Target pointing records
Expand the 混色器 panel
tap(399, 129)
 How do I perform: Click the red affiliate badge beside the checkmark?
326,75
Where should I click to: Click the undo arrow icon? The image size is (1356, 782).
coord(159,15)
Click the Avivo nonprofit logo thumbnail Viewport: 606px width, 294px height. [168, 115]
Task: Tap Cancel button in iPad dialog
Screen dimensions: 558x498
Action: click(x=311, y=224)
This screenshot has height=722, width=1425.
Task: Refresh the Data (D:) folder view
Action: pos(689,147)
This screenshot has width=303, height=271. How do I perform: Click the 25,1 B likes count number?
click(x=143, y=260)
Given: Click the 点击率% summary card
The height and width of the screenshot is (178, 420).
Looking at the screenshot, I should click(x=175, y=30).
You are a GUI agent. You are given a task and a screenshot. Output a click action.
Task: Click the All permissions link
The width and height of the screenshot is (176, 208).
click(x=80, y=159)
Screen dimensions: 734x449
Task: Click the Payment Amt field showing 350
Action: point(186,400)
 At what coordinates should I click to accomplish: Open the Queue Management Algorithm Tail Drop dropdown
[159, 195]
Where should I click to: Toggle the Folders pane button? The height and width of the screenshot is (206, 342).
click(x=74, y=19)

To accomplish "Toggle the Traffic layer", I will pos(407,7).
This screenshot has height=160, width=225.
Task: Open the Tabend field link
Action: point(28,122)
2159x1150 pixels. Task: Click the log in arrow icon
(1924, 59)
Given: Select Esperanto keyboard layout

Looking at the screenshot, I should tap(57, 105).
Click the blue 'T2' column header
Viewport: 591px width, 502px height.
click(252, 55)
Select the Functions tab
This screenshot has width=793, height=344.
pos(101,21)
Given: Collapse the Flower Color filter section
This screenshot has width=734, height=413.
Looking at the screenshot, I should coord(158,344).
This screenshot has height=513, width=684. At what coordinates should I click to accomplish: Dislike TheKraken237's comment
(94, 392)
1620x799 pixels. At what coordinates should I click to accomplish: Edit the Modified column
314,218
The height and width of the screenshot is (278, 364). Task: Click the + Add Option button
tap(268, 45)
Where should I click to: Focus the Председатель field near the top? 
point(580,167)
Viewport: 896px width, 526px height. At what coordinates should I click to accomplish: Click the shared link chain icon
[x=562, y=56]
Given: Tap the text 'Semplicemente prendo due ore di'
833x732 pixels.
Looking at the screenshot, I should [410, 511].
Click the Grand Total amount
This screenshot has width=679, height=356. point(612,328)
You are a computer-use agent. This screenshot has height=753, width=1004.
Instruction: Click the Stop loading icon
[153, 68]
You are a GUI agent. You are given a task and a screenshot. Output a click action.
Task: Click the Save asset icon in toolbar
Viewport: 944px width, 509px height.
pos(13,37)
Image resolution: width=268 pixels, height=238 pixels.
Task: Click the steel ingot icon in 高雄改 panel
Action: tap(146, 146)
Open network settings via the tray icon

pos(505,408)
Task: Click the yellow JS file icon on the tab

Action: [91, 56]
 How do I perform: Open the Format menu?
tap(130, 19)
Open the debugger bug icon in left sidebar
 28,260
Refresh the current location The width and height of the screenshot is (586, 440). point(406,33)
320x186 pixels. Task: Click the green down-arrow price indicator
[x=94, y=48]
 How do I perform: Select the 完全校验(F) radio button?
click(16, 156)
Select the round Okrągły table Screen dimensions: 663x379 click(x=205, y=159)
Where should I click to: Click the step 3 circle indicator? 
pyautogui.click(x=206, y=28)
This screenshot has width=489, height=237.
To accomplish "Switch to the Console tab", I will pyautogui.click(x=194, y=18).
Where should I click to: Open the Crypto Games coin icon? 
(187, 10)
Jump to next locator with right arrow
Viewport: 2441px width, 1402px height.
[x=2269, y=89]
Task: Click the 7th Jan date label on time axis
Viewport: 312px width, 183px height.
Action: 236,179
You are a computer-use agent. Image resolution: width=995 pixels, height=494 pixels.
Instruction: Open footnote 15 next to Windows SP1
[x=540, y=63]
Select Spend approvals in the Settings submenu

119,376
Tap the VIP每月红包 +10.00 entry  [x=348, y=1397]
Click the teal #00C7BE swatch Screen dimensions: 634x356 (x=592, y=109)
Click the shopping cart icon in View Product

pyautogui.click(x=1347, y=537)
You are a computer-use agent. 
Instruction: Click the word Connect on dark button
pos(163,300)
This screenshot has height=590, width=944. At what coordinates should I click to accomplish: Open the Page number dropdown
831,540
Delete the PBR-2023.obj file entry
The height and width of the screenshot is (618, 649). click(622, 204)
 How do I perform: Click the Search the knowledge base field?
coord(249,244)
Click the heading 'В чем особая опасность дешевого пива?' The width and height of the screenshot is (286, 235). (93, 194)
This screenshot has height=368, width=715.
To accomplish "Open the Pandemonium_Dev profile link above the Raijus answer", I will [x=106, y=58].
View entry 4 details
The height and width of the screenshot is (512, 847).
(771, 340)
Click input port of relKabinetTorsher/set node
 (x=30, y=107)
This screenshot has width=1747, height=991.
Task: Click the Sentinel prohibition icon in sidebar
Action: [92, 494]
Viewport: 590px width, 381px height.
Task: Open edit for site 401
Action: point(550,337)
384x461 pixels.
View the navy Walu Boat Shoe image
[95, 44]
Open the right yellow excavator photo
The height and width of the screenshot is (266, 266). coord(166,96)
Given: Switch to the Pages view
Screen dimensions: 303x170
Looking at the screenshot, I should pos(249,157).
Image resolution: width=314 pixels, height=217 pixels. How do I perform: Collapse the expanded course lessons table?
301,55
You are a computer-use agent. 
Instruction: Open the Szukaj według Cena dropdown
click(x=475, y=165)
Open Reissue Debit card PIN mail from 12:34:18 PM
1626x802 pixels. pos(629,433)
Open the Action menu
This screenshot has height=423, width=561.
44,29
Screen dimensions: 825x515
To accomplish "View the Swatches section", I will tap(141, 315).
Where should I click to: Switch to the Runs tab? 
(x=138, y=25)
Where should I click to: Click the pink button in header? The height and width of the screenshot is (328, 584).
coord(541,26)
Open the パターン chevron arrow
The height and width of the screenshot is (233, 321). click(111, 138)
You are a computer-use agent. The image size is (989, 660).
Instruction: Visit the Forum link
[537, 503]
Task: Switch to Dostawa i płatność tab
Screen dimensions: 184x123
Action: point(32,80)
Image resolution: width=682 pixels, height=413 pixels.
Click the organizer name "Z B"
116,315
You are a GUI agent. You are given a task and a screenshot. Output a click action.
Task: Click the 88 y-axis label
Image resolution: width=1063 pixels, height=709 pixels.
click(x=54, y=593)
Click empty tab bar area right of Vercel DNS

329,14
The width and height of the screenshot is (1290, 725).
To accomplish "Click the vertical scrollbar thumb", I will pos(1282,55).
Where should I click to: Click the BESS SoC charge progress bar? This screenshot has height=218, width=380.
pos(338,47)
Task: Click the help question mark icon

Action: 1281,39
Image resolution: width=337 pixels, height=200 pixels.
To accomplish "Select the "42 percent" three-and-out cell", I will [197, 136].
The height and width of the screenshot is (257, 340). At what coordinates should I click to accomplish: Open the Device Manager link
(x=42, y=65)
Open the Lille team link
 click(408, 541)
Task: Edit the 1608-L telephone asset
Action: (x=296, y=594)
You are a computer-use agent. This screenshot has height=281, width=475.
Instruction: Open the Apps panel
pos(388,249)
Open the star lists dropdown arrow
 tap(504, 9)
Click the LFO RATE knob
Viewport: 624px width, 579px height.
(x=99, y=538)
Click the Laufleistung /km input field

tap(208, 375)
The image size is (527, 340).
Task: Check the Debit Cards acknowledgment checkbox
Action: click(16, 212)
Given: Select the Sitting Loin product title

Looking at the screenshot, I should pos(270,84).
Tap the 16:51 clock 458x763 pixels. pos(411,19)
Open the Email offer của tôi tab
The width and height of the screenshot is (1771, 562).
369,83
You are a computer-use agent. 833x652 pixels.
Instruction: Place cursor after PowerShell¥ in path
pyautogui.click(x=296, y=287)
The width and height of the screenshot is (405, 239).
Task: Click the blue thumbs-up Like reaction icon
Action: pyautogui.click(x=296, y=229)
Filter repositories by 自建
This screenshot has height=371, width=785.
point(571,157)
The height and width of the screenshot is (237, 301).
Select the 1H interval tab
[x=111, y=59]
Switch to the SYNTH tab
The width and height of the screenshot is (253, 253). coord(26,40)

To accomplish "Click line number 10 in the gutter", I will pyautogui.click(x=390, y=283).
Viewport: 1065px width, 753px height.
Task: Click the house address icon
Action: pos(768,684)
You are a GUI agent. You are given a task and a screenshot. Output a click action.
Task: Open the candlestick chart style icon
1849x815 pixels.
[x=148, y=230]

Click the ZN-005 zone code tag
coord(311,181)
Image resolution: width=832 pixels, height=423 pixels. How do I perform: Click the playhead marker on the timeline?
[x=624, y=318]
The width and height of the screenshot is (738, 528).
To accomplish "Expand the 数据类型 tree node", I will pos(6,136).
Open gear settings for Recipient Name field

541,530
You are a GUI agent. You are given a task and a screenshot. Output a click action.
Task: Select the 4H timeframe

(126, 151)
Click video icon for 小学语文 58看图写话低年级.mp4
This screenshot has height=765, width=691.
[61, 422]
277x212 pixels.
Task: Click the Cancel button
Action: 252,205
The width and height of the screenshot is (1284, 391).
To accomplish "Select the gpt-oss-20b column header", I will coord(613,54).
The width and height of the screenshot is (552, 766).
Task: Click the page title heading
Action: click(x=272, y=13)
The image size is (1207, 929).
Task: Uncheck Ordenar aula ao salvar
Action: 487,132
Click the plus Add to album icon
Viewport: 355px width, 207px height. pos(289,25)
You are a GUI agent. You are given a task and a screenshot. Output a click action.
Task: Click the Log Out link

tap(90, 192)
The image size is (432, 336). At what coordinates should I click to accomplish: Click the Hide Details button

Task objective » Please copy the records, starting at the beginning and ending with the line containing "Click the Avivo", and shift each coordinate in the answers by adding 12 to every number.

Complete answer »
Expand the 混色器 panel
tap(411, 141)
 How do I perform: Click the red affiliate badge beside the checkmark?
338,87
Where should I click to: Click the undo arrow icon? The image size is (1356, 782).
coord(171,27)
Click the Avivo nonprofit logo thumbnail Viewport: 606px width, 294px height. [180, 127]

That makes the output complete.